Yine de cesareti kırılmak yerine Raze’in yüzünde kocaman bir gülümseme belirdi. Ne zamandan beri bu yüzden yeni şeyler öğrenmekten kendini alıkoyuyordu?

Okuyunca, adımların Karanlık öz tekniğiyle aynı olduğunu gördü. Ancak temel farklar, enerjiyi dantianlarına çekmeye çalışırken kişinin kafasında olması gereken imgelerdi.

Bu teknik kişinin döngülere odaklanmasını istiyordu. Bu dünyaya yeni bir hayat doğduğunda hissedilen duygu ve hayat alındığında hissedilen duygu. Bir şey doğduğunda verilen enerji ve bir hayat kaybedildiğinde alınan enerji.

“Bu teknik, bu tür şeyleri henüz deneyimlememiş çoğu genç için zor olacaktır, ancak bu döngüyü ilk elden birçok kez gördüm, ancak not ettiği başka bir şey daha var.”

Kılavuzda, tekniği kullanırken konumun önemine dikkat çekildiği birkaç yer vardı.
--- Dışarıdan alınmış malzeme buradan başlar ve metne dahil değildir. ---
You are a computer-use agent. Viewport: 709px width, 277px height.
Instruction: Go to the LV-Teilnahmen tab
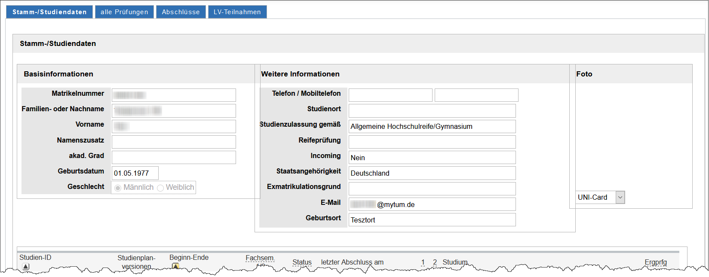(x=237, y=12)
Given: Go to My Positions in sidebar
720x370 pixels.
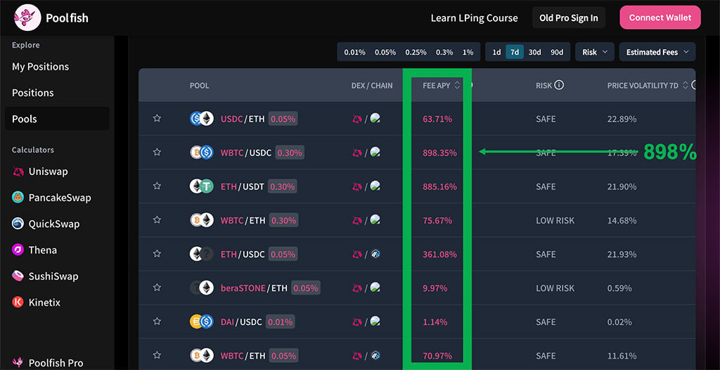Looking at the screenshot, I should (x=40, y=67).
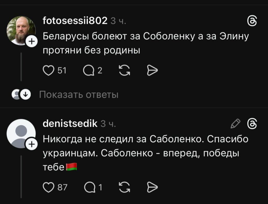Click the Threads logo on denistsedik post
268x204 pixels.
click(x=252, y=123)
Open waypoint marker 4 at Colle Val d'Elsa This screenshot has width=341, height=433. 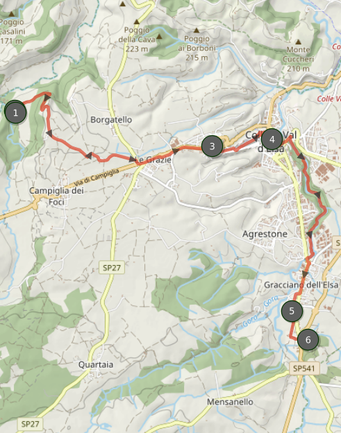tap(272, 139)
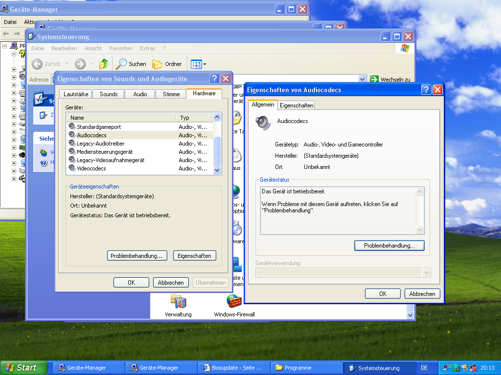Click Eigenschaften button in Hardware tab

pos(194,256)
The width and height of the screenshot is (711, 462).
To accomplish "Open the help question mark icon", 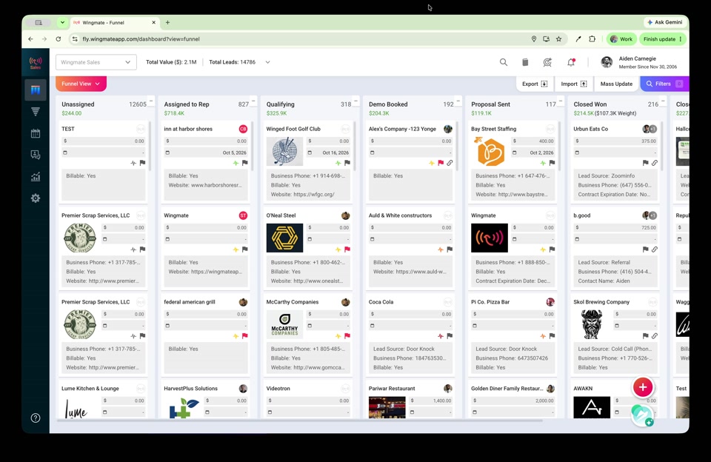I will pyautogui.click(x=36, y=418).
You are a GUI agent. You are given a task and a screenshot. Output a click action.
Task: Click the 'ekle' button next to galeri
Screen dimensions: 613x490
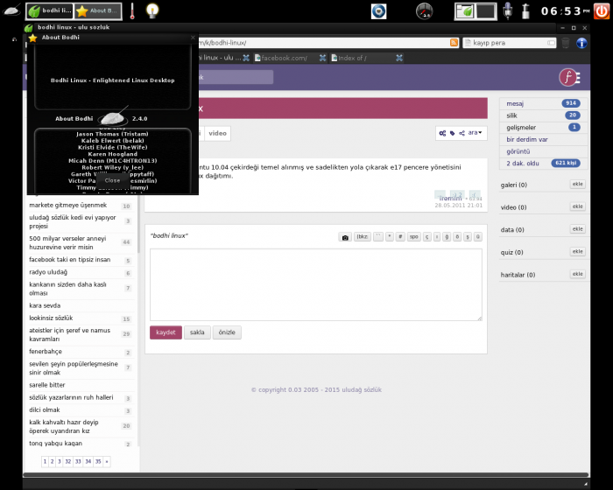click(577, 185)
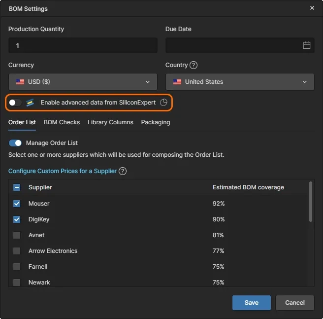The width and height of the screenshot is (323, 319).
Task: Close the BOM Settings dialog
Action: 312,8
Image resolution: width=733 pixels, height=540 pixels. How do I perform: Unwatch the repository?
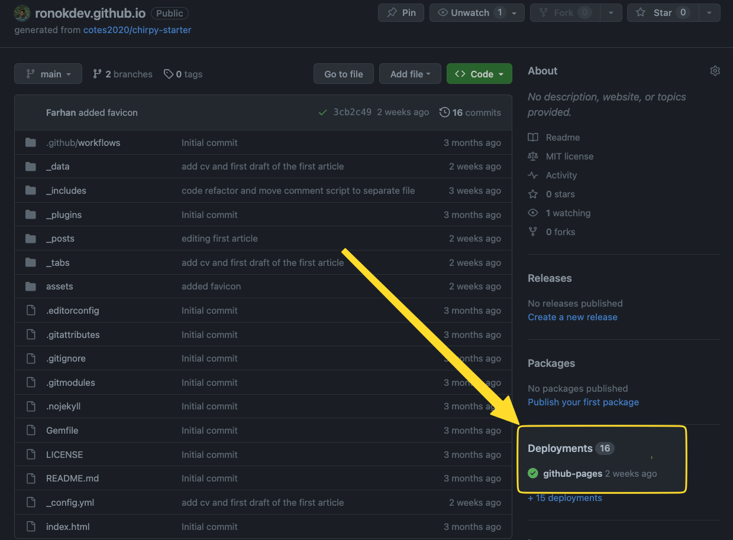[x=470, y=13]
“Döngünün herhangi bir parçasının gerçekleştiği bir yerde en iyi sonucu verir. Yani ya çok sayıda canın bu dünyaya geldiği ya da ölümün birden fazla kez deneyimlendiği bir yerde.”

Sadece bunu düşünen Raze, bu tekniğin inanılmaz derecede tehlikeli olduğunu hissetmeye başlamıştı. Bir hastane dışında, Raze’in bu dünyaya yeni hayatların gelebileceği alanlar düşünmesi zordu.

Ancak, ölüme ulaşmak kolaydı ve sadece bu da değil, onu yapmak da kolaydı. Kişi bu tekniği bir tür savaş alanında kullanabilir ya da gerçekten sınırlarını zorlamak isterse ölülerle dolu bir in yaratabilirdi.

Bu düşünceyi bir kenara itmek yine de Raze’i tekniği öğrenmekten vazgeçirmedi; onun yolu her halükarda kanla döşenecek bir yoldu.

Gözlerini kapatarak odaklanmaya başladı. Bay Kron’un öğrettiği adımlarla başladı, burnundan nefes alarak etraflarındaki enerjiyi içine çekti. Raze bu konuda oldukça iyi hale gelmişti çünkü Karanlık öz tekniğiyle Karanlık özelliğini geliştirmek için fırsat buldukça bunu yapıyordu.

İlk bölüm tamamlandıktan sonra sıra kafasında canlandırmaya gelmişti. Şu anda içine çektiği hava değişmeye başlamıştı. Karanlık öz enerjisininki gibi değil ama bir anlamda daha ağır hissediyordu.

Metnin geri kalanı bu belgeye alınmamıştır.